There are so many voices in this world telling us what motherhood should look like, how we should feel about it, and what choices we should make—from whether or not to put socks on an infant’s feet to whether or not we should return to work—that it’s hard to know which ones to heed. It’s absolutely overwhelming and sometimes massively confusing. And the voices come from not just the secular media, but also Christians, friends, family, and complete strangers in the grocery store. Sometimes they don’t even speak. They just look. You know the look I mean.
Then you sit down in Church and you think, “Let’s shut out the voices,” and wham!, someone inserted Proverbs 31:10-31 as a reading for the day even though it’s not one of the appointed readings for the season. And with that beautiful hymn to the faithful woman, comes intruding voices from all around Christian circles. Voices that urge you to be more like her. Voices that want to offer you a 12-step program to mastering being like that woman. Voices that offer yet more “advice” on the right way to do this motherhood gig. To be the perfect woman, obviously, you ought to be able to increase the income your husband brings home, mend all the clothes, cook from scratch, and maintain a spotless home. You ought to burn the candle at both ends night and day, maintaining a perfectly organized and company-ready home. In other words, your list of daily accomplishments should pretty much mirror that of the 22 verses of Proverbs 31:10-31.
But those voices that wish to prescribe us “how-tos” based on this passage miss out on the Voice that really matters. They crowd out the comfort, truth, and grace which that Voice has to tell us. For it is not a list or a 12-step program, but a portrait. As we gaze at this portrait more closely, we see that what emerges is the picture of a faithful woman who serves her neighbors in her vocations by working to provide what is needed. She puts her hand to her work of serving her family, household, and even community, and she opens her mouth with wisdom and the teaching of God’s steadfast loving-faithfulness (see verses 19, 20, and 26). This still sounds overwhelming, and, honestly, it is. This is because we know our own sinfulness and our failures to love our neighbors. Yet, this is who we are declared to be in Christ because of our Baptisms. We are the faithful women who serve our nearest neighbors in our vocations as Christ works in and through us.

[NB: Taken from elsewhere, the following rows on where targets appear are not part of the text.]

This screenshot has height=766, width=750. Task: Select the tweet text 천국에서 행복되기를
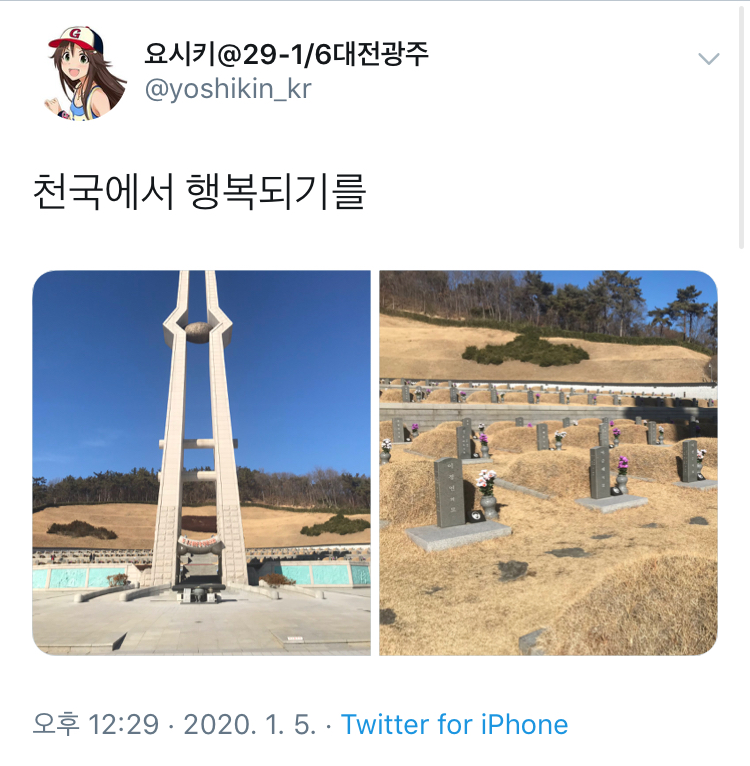[x=199, y=191]
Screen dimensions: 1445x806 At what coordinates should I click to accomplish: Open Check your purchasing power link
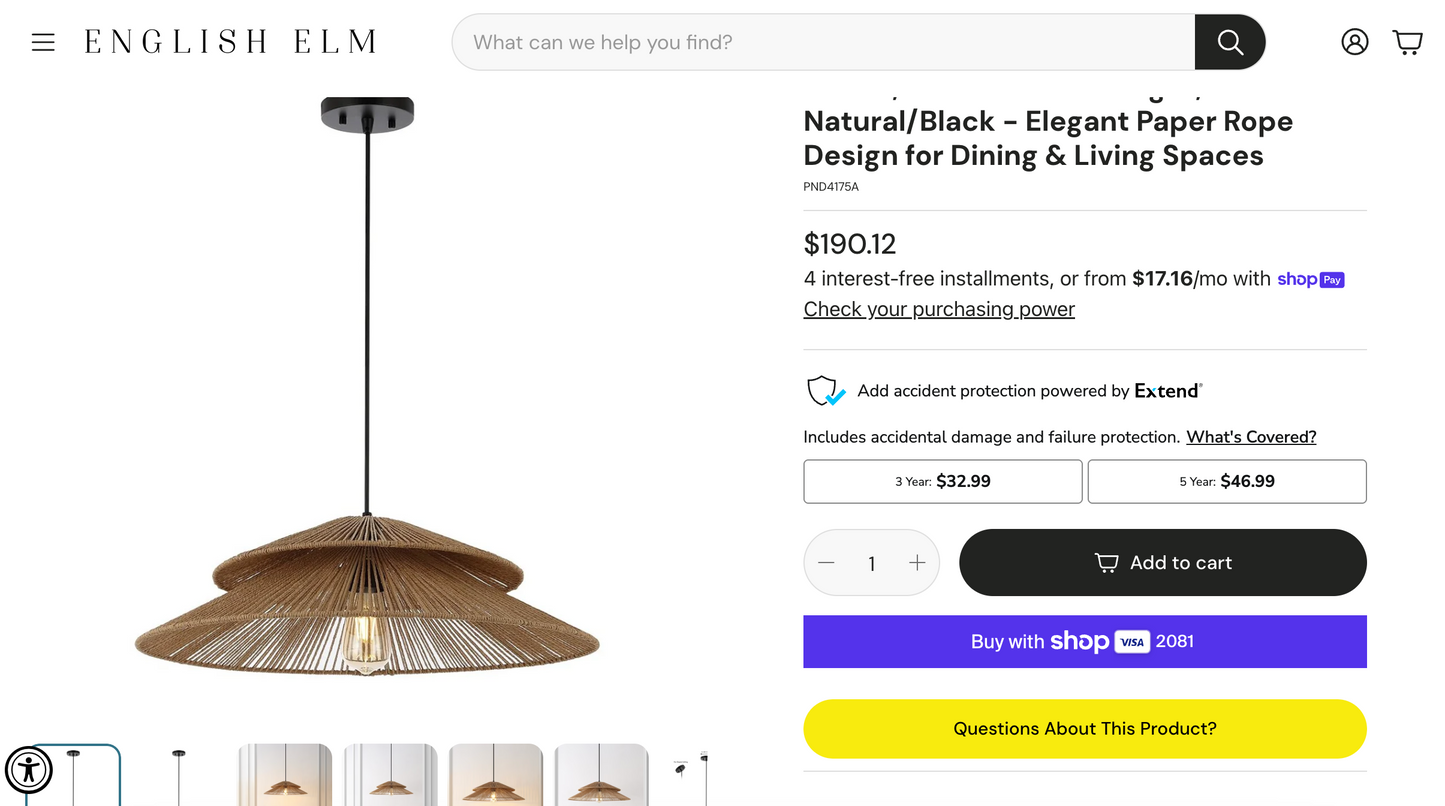(x=938, y=309)
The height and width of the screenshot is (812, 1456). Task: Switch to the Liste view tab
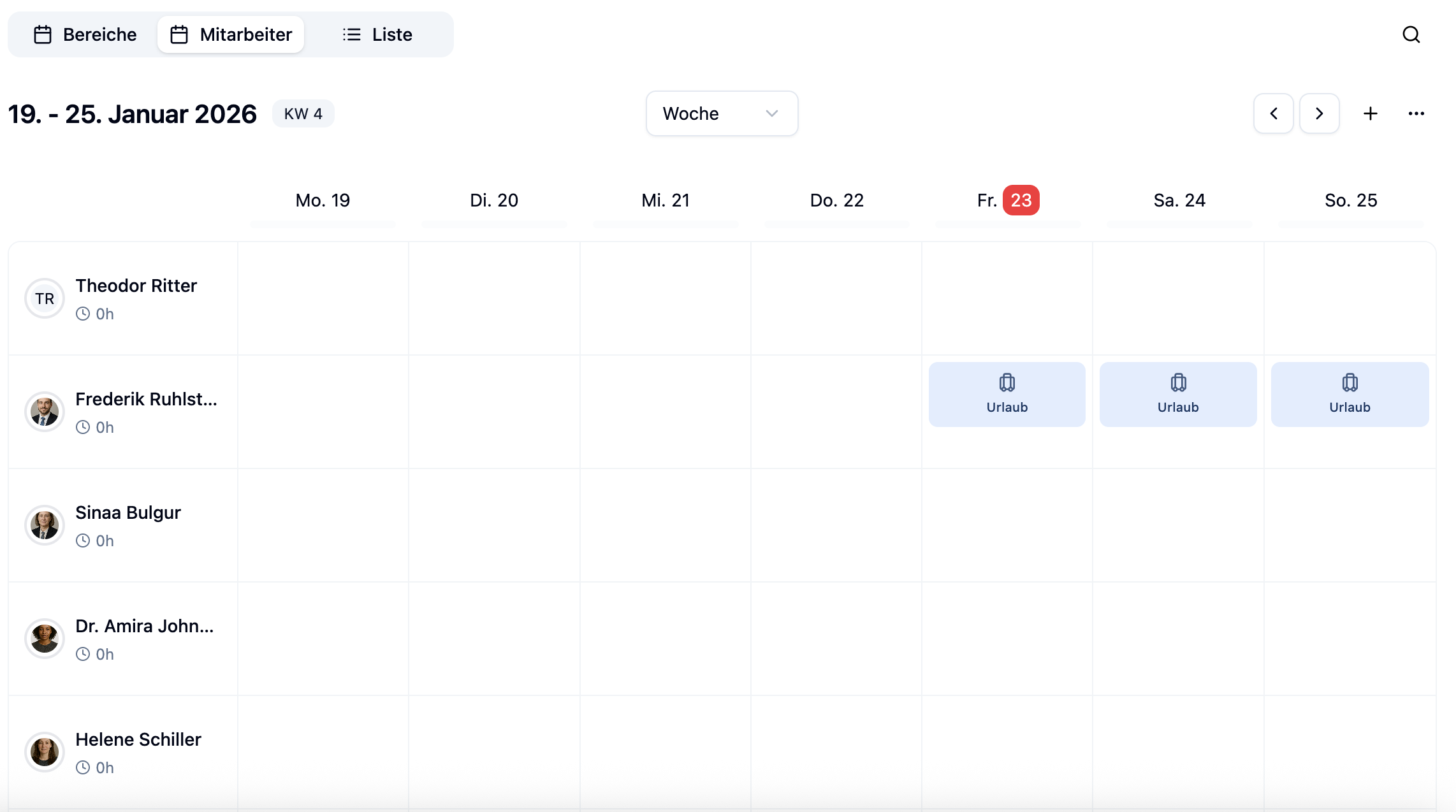[x=377, y=34]
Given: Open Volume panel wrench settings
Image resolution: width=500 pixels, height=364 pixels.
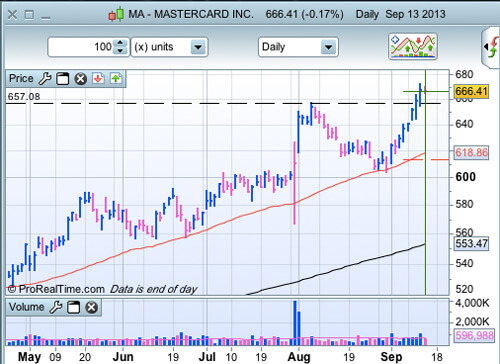Looking at the screenshot, I should (x=56, y=307).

This is different for everyone. There’s no prescription for exactly what steps to take for this to “look right.” Every mother is different. Every child is different. Every family is different. As you faithfully consider how best to serve your family and your other vocations, the choices you make will look different from those of your sisters in Christ. There’s no one how-to, no one perfect list. If you hate cleaning and can afford a cleaning service, you’re still serving your family by attending to that need! If you work outside of the home, and that means boxed cupcakes for birthday parties, well, you are serving your family! If, after kid three, you decided to go ahead and throw those “best if you handwash them” stainless steel pots and pans in the dishwasher (ahem, raising my hand here) in order to save your sanity and get it done, well, you have not failed.
And here’s the kicker. Even when you DO fail—when you yell at your kids, or forget that field trip form, or lash out at your husband, or look back and say, “ugh, I should have. . . . "—that’s not the end of the story. You see, ultimately, this Proverbs 31 portrait is a portrait of your Savior, Jesus Christ. And He never fails. He never rests from His labors in serving you and the ones you love. He provides all that is needed for both body and soul. He feeds, clothes, instructs, loves, and is the Wisdom of God in the flesh. All this He does not only for, but in and through you. Where you grow weary, He never tires; where you fail, He completes; where you sin, He forgives; where your voice and the voices of the world tell you that you are not doing enough, He invites you to rest in Him. He gives you willing hands and opens your mouth with the teaching of His kindness on your tongue so that those whom He has entrusted to your care may hear of His mercy. In Him you are the faithful woman.
So this Mother’s Day, when other voices threaten to overwhelm, look again at that beautiful hymn and see there first and foremost an enumeration of all that your Savior is and does for you. He is the one whose voice has called you as His very own child. He has gathered you into His household and clothed you in His righteousness. He sustains and upholds you when you are weary. And look yet again and see also a portrait of who you are in Jesus, a child of the heavenly Father who serves her neighbors in her vocations and repeats the good news of Christ’s death and resurrection for all. This Voice that declares you the faithful woman who fears the Lord is the only voice worth hearing.